Harvard Medical School Professor John Ratay’s work (Spark: The Revolutionary New Science of Exercise and the Brain, 2008) is part of a growing scholarship that shows the correlation between daily physical activity and a child’s ability to learn. Evaluations of many OST programs have also shown it is the kids who receive a combination of exercise and academic support who show better grades, attendance and behavior than kids who receive strictly extra academic support.
Indeed, the last 15 years has seen tremendous growth in the emerging field of sports-based youth development and education. The national coalition Up2Us (www.up2us.org) represents 700 like-minded groups using sports as a hook to do even more for kids. Groups such as America Scores have kids playing soccer and writing poetry. Girls on the Run has young females learning to love running while being mentored by role models to develop leadership skills. Urban Dove created a whole new sports-anchored school in New York City to re-engage at-risk high school kids in their education and help them graduate. These initiatives differ from traditional versions of youth sports programs because their curriculum and staff intentionally promote more than just playing the sport.
At After-School All-stars, we recognized the need to do even more with our daily health and fitness hour. Several years ago, we launched our national “Sports as a Hook” curriculum to show how sports programs could be designed to better promote nutrition, service-learning, nature, leadership skills, mentoring, college and career exploration.
Many of the program goals can be seen in our flagship Camp Hoop Heroes initiative taking place this week at the Miami Heat practice facility.

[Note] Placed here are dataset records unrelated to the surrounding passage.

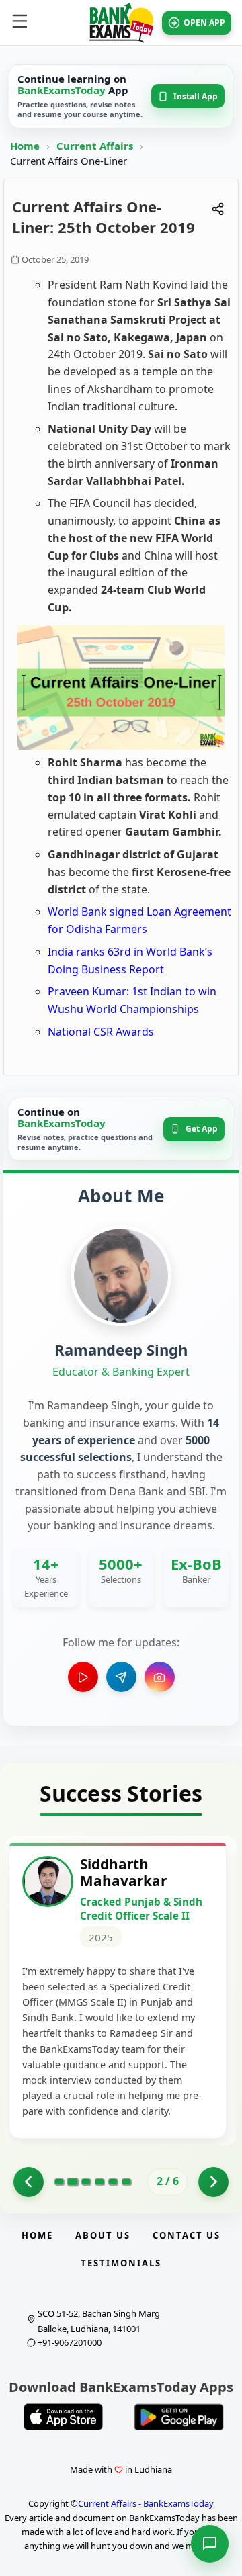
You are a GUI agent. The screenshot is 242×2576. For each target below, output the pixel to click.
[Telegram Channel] (121, 1677)
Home (25, 145)
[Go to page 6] (126, 2181)
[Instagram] (160, 1677)
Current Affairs (96, 145)
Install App (195, 96)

It is a free, week long, co-ed camp for 40 of our South Florida middle-school students and 40 adult mentors — none of whom are particularly great at basketball. Each day, students go through a two-hour basketball clinic with trained coaches running drills that re-enforce the day’s leadership theme, such as discipline, teamwork or resilience. Afterwards, volunteer mentors (college educated professionals in their 20s and 30s) join the kids after work for dinner, to play basketball and participate in classroom leadership activities.
They also hear from nightly guest speakers with non-playing sports careers such as Lebron James’ business manager, a high school coach, a Fox Sports TV executive, and the head of marketing for the Miami Heat. Each speaker highlighted how leadership lessons learned from sports helped them succeed in their jobs. They also helped answer the burning student question, “If I really love basketball but can’t make the NBA – what else can I do?”
Investing in out-of-school-time youth sports programs is one of the smartest strategies our nation can undertake to combat childhood obesity. But long-term public support for these efforts will only come if programs do much more than just getting kids to move.
Aaron Dworkin is committed to serving and supporting at-risk youth during out-of-school time hours. As Executive Vice-President for the ASAS National Network based in an East Coast National office in Washington D.C., Aaron works to ensure program quality, collaboration and fiscal sustainability amongst the 13 ASAS chapters across the US.